Sub-Saharan Africa’s economy is expected to increase from 3.0 percent in 2018 to 3.5 percent in 2019, the International Monetary Fund said on Friday.
However, even as recovery continues, there are considerable differences in countries’ growth prospects with seriously warning signs that the projections could he thwarted by bad policies.
Briefing journalists in Washington D.C. on the state of the African economy, Mr Abebe Aemro Selassie, Director of the IMF’s African Department said African nations should focus on raising domestic revenues, bolstering trade integration, facilitating investment, raising productivity, and strengthening resilience to shocks.
“External and domestic headwinds are weighing on growth prospects”, he said, adding that the global expansion is losing steam, including in key trading partners such as China and the euro area.
This is happening, he explained, while trade tensions persist at the same time that there are volatile global financial conditions and commodity prices.
“Public debt vulnerabilities remain elevated in some countries and non-performing loans remain high, partly due to large public sector domestic arrears,” Selassie added at a press briefing in Washington D.C. during the IMF-World Bank Spring Meetings.
According to him, debt vulnerabilities complicate further the challenge of financing development and investment in Africa.
Yet, region-wide growth masks wide differences in prospects across countries, the IMF said in its latest Regional Economic Outlook for sub-Saharan Africa report.
Some 21 countries, mainly the region’s more diversified economies, are expected to grow at more than 5 percent and see income per capita rise faster than the rest of the world on average over the medium term. However, the remaining countries, comprising mostly resource intensive countries, including the largest (Nigeria and South Africa), are expected to see slower improvements in standards of living.
Mr. Selassie pointed to two broad implications for policies. For the fast-growing economies, such as Benin, Ethiopia, and Senegal, there is need to hand over the reins of growth from the public to the private sector.
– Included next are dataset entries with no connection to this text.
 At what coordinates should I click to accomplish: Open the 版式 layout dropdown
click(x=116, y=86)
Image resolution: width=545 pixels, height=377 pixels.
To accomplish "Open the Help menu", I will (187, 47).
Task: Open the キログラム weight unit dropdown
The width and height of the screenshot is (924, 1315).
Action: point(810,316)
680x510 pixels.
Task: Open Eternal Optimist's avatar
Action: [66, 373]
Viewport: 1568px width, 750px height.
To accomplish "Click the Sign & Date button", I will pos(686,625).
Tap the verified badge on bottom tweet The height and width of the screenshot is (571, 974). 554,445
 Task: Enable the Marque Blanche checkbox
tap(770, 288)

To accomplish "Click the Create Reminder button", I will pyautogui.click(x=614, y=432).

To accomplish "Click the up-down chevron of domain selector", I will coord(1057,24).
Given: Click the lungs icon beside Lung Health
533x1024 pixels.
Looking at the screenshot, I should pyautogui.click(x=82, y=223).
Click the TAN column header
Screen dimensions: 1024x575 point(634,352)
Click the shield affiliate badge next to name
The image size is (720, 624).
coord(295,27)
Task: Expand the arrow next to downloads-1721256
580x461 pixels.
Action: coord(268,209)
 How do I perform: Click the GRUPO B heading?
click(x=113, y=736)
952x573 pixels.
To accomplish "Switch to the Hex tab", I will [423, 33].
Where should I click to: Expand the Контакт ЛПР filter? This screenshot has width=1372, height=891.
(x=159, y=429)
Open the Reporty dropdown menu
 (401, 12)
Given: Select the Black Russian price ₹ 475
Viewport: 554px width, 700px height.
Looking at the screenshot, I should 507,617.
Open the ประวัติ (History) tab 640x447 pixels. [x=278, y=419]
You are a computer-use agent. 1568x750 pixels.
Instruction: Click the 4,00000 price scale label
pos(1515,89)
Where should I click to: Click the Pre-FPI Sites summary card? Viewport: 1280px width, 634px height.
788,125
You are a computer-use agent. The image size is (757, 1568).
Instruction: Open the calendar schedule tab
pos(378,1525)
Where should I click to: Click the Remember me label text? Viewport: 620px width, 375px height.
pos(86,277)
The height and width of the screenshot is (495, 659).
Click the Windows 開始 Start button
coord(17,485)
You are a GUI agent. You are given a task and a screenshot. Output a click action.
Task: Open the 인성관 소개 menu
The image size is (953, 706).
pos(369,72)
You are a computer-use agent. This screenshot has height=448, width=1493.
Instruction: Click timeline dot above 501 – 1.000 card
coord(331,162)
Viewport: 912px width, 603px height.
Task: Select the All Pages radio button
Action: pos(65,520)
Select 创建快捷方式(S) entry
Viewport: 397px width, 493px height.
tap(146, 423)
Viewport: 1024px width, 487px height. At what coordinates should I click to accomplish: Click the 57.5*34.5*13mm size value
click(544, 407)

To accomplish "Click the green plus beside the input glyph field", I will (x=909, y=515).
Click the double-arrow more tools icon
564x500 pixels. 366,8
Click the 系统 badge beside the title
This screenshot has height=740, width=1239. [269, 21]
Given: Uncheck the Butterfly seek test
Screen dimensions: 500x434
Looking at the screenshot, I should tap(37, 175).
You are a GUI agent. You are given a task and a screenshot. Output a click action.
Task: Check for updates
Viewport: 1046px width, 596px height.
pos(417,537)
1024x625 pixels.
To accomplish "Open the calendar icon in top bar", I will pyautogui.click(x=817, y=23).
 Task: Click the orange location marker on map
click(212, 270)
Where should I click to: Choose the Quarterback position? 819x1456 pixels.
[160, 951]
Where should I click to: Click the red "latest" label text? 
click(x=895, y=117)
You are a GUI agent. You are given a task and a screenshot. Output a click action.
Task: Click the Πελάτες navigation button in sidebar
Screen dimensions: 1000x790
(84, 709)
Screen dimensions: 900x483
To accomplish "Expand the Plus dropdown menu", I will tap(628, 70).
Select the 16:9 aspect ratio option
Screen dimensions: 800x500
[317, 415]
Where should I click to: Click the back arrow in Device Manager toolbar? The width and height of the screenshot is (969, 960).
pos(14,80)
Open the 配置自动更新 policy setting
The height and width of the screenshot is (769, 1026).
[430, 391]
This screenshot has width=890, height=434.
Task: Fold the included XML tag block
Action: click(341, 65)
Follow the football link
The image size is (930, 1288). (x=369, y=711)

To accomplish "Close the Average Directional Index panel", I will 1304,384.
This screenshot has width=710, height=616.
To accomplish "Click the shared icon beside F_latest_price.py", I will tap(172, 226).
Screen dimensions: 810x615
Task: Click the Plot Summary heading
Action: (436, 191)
In many of these countries, public investment had helped spur high growth, while also steadily increasing public debt levels.
In the more resource-intensive and slower growing economies—such as Angola, Nigeria, and South Africa—there is an urgent need to press ahead with much-needed policies to adjust to lower commodity prices and facilitate economic diversification. Prompt action would also help address the policy uncertainties that are holding back growth.
Overall, sub-Saharan African countries need to strike a delicate policy balance between containing public debt levels, investing in human and physical capital, and raising revenue.
This calls for urgent action on the fiscal front to improve tax revenue collection, public financial management, and spending efficiency, and on the trade front to reduce non-tariff barriers and deepen intra-trade integration (including in the context of the African Continental Free Trade Area, AfCFTA).
Reforms are also needed to facilitate greater private investment, raise productivity, including by promoting diversification and export competitiveness, and strengthen resilience to climatic shocks. The crippling effects of Cyclone Idai—decimating physical infrastructure and farmland, and bringing enormous suffering for the 2.6 million people affected in Southeast Africa—underscores the region’s vulnerability to weather-related disasters.